» Required work:
Return the rows verbatim, starting at the line that contains "This screenshot has width=2212, height=1659." and ending at the line that contains "The image size is (1000, 1062). (55, 434)", with both of those lines included.

Rows from a data collection
******

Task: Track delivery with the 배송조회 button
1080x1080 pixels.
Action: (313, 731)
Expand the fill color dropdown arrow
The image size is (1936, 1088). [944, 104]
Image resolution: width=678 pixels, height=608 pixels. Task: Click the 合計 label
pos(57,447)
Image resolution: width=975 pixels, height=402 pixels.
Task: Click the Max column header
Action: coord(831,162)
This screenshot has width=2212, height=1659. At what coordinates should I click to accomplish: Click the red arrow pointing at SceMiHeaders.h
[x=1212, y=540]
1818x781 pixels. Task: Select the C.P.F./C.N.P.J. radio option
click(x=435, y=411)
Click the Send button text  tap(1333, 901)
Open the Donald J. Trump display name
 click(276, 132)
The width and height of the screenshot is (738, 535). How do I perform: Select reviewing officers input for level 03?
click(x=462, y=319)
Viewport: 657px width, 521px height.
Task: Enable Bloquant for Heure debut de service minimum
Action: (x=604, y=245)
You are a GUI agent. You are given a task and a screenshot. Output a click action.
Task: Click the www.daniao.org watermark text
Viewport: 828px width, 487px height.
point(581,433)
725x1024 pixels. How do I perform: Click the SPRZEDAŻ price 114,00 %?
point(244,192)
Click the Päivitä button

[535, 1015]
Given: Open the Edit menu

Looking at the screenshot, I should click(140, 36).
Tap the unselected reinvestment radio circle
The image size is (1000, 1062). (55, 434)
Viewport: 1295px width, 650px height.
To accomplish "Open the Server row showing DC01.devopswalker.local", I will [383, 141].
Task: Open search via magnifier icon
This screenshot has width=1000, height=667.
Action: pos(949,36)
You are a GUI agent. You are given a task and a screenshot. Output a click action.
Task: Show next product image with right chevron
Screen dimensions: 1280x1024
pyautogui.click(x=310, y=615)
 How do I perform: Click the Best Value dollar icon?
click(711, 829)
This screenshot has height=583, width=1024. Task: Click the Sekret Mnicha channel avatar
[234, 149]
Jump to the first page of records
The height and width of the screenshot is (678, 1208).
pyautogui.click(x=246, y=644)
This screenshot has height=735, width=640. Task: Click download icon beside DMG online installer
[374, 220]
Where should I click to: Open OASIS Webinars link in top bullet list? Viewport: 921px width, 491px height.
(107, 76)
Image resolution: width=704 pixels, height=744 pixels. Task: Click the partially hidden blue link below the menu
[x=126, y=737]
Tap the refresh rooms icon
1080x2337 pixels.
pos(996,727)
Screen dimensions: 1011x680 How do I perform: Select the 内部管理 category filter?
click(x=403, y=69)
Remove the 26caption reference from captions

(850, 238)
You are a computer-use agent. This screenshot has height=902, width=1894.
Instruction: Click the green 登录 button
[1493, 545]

******

» Task response:
This screenshot has width=2212, height=1659. At what coordinates should I click to accomplish: Click the red arrow pointing at SceMiHeaders.h
[x=1212, y=540]
1818x781 pixels. Task: Select the C.P.F./C.N.P.J. radio option
click(x=435, y=411)
Click the Send button text  tap(1333, 901)
Open the Donald J. Trump display name
 click(276, 132)
The width and height of the screenshot is (738, 535). How do I perform: Select reviewing officers input for level 03?
click(x=462, y=319)
Viewport: 657px width, 521px height.
Task: Enable Bloquant for Heure debut de service minimum
Action: (x=604, y=245)
You are a GUI agent. You are given a task and a screenshot. Output a click action.
Task: Click the www.daniao.org watermark text
Viewport: 828px width, 487px height.
point(581,433)
725x1024 pixels. How do I perform: Click the SPRZEDAŻ price 114,00 %?
point(244,192)
Click the Päivitä button

[535, 1015]
Given: Open the Edit menu

Looking at the screenshot, I should click(140, 36).
Tap the unselected reinvestment radio circle
The image size is (1000, 1062). (55, 434)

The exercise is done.